The module "cordic_square_root"
a VHDL implementation of the Hyperbolic Cordic Algorithm

The VHDL module "cordic_square_root" (see symbol) calculates the root of a radicand.
The radicand is converted into a vector with a x-component and a y-component.
Then this vector is rotated by the Hyperbolic Cordic Algorithm to the x-axis.
Because x- and y-component are built from the radicand in a special way, the x-component of the vector is equal to the root at the end.

The module executes g_radicand_width/2 Hyperbolic Cordic micro-rotations.
The module calculates not only the integer part of the root but also bits after the binary point.
The module extends the internal operands by additional least significant bits if the generic g_improve_accuracy is set to true.
The latency of the module can be configured (by generics) independently from the number of micro-rotations.

This means, the module is configurable by generics in order

But of course there is no guarantee that timing closure can be reached with the selected values
for the generics, as the timing depends on the technology which is used at synthesis.
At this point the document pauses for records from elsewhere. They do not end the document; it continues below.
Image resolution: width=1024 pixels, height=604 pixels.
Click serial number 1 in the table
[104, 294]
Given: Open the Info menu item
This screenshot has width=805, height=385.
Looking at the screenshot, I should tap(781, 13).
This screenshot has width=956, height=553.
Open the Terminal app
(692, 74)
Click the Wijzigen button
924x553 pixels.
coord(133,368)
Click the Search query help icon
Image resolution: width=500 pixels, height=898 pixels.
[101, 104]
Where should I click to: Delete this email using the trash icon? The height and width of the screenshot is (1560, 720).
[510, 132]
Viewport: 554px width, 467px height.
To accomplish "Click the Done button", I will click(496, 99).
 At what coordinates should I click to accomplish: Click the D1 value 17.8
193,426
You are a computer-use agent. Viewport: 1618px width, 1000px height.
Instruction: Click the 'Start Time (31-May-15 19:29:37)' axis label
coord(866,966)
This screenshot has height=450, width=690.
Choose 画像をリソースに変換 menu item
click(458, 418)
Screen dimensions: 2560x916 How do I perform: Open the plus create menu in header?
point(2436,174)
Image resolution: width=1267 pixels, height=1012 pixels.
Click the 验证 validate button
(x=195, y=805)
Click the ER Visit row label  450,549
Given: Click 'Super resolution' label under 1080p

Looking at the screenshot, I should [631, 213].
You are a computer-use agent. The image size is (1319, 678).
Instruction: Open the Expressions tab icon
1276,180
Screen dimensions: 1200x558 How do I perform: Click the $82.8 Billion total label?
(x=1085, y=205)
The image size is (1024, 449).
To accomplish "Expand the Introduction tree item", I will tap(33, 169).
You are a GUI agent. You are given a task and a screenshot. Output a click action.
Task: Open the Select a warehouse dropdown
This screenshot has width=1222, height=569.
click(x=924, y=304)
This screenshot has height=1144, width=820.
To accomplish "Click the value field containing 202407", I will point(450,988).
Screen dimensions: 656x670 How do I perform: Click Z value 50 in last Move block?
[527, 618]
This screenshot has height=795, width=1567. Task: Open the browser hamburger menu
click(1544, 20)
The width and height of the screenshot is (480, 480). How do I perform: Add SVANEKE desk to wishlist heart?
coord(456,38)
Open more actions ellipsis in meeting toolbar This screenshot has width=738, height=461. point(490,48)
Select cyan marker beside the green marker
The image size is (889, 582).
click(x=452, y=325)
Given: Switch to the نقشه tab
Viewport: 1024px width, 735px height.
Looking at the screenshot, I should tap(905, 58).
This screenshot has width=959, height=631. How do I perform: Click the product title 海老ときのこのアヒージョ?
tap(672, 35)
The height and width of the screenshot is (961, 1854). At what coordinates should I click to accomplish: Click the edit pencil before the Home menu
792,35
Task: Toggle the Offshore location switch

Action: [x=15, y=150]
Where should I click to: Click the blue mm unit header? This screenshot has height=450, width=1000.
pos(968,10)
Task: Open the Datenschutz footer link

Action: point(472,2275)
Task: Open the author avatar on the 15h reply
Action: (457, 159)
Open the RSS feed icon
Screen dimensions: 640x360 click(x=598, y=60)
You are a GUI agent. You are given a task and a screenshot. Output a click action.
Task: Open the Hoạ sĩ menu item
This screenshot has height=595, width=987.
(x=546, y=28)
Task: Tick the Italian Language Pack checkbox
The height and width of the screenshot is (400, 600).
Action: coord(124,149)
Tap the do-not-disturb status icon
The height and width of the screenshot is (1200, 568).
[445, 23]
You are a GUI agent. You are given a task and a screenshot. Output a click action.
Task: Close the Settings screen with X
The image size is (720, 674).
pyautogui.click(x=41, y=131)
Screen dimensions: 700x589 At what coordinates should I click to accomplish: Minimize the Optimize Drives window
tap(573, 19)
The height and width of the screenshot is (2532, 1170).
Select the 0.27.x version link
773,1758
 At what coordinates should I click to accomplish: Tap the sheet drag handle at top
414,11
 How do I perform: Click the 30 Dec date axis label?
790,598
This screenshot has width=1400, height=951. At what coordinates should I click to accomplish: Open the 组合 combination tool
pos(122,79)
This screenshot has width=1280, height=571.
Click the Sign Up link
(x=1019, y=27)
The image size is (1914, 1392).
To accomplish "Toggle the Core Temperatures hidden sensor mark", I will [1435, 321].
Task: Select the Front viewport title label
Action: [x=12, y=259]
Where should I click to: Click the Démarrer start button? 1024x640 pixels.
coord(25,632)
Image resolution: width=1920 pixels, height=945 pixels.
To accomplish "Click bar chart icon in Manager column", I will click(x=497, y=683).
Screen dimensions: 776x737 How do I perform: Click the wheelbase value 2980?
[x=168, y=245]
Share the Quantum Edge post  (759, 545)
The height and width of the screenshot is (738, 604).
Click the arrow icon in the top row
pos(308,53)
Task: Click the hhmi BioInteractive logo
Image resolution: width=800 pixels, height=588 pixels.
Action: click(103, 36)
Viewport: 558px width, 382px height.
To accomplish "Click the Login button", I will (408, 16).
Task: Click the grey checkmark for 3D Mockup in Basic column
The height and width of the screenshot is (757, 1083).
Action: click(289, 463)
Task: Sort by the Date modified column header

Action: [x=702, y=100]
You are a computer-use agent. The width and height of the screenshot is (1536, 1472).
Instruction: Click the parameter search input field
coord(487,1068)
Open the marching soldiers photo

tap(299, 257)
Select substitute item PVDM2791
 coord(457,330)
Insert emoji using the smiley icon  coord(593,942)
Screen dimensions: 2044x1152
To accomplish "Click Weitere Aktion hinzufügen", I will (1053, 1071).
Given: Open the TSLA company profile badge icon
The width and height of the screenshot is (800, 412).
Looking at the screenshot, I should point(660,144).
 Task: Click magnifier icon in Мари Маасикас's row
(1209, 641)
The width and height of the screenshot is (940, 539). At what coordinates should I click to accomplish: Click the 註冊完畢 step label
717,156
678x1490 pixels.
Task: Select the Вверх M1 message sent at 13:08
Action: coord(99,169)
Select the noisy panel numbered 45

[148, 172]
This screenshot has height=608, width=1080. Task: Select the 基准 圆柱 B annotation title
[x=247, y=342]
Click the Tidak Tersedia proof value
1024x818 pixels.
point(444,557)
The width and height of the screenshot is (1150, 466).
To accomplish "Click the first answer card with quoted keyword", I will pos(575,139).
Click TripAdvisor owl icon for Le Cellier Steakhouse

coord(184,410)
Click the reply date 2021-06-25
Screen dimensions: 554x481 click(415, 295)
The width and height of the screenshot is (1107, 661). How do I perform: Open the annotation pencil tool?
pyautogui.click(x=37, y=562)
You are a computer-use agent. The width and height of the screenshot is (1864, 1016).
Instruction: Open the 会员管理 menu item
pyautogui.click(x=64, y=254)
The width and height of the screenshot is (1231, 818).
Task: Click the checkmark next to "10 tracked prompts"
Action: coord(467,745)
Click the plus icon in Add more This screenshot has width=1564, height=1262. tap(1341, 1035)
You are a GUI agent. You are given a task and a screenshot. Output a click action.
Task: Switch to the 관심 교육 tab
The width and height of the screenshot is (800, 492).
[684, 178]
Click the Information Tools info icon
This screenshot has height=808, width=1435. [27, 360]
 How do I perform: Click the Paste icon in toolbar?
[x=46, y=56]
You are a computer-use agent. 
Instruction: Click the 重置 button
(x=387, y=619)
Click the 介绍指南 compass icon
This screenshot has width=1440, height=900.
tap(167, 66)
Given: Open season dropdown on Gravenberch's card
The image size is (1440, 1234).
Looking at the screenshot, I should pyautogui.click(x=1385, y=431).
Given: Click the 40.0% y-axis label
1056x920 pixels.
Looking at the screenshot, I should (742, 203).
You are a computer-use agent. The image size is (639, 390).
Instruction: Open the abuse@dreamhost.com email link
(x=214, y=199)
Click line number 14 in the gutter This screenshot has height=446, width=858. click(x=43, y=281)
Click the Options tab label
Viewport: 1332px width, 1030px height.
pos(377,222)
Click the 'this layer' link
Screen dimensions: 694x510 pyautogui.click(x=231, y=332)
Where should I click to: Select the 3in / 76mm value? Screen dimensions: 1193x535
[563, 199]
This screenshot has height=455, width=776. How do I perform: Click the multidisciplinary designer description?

The differences to the module "square_root" (also available at this website) are (when both modules create the same number of root bits):

The module "cordic_square_root" was developed with HDL-SCHEM-Editor.

Ports:

Port name Direction Description
res_i input asynchronous reset input, 1-active
clk_i input clock input
start_i input This input expects an 1-active impulse of 1 clock cycle width in order to start the calculation.
radicand_i(g_radicand_width-1:0) input Unsigned positive radicand (g_radicand_width is a generic).
The input value is latched at start=1.
ready_o output 1-active impulse of 1 clock cycle width, which gets active when the calculation is ready
(at latency 0 it gets active in the same clock cycle in which start_i gets active).
square_root_o
(g_radicand_width/2+g_radicand_width mod 2:0)
output Unsigned positive root of the radicand. Valid at ready_o=1. Stable between 2 impulse at ready_o if g_latency_shift_back!=0.
square_root_fract_o
(g_radicand_width/2-1+g_radicand_width mod 2:0)
output Unsigned positive root bits after the binary point. Valid at ready_o=1. Stable between 2 impulse at ready_o if g_latency_shift_back!=0.

Generics:

Generic name Minimum Value Maximum Value Description
g_radicand_width 1 1328 Number of bits of the radicand
The maximum limit is caused by the constant c_mod_value_unsigned (module cordic_square_root_prepare_operands). This limit is only correct, if g_improved_accuracy=false, otherwise it is smaller by a small amount.
g_improved_accuracy false true If set to true, then additional least significant bits are used for the internal adders.
How many additional bits are used is calculated by log2(g_radicand_width).
g_latency_shift_radicand 0 1 Latency of the sub-module which shifts the radicand left, to make it as big as possible
Bigger values than 1 are handled as 1.
g_latency_prepare 0 1 Latency of the sub-module calculates the x- and the y-component from the radicand
Bigger values than 1 are handled as 1.
g_latency_rotate_by_cordic 0 Latency of the sub-module which implements the cordic algorithm
Recommended as maximum value is (g_radicand_width + g_radicand_width mod 2)/2,
which is the minimal number of iterations the algorithm uses.
g_latency_shift_back 0 1 Latency of the sub-module which shifts the root to the right to compensate the left shift
Bigger values than 1 are handled as 1.
g_latency_shorten_vector 0 1 Latency of the sub-module which shortens the vector to its original length
Bigger values than 1 are handled as 1.

The module "cordic_square_root" is a hierarchical module, which is built by several submodules.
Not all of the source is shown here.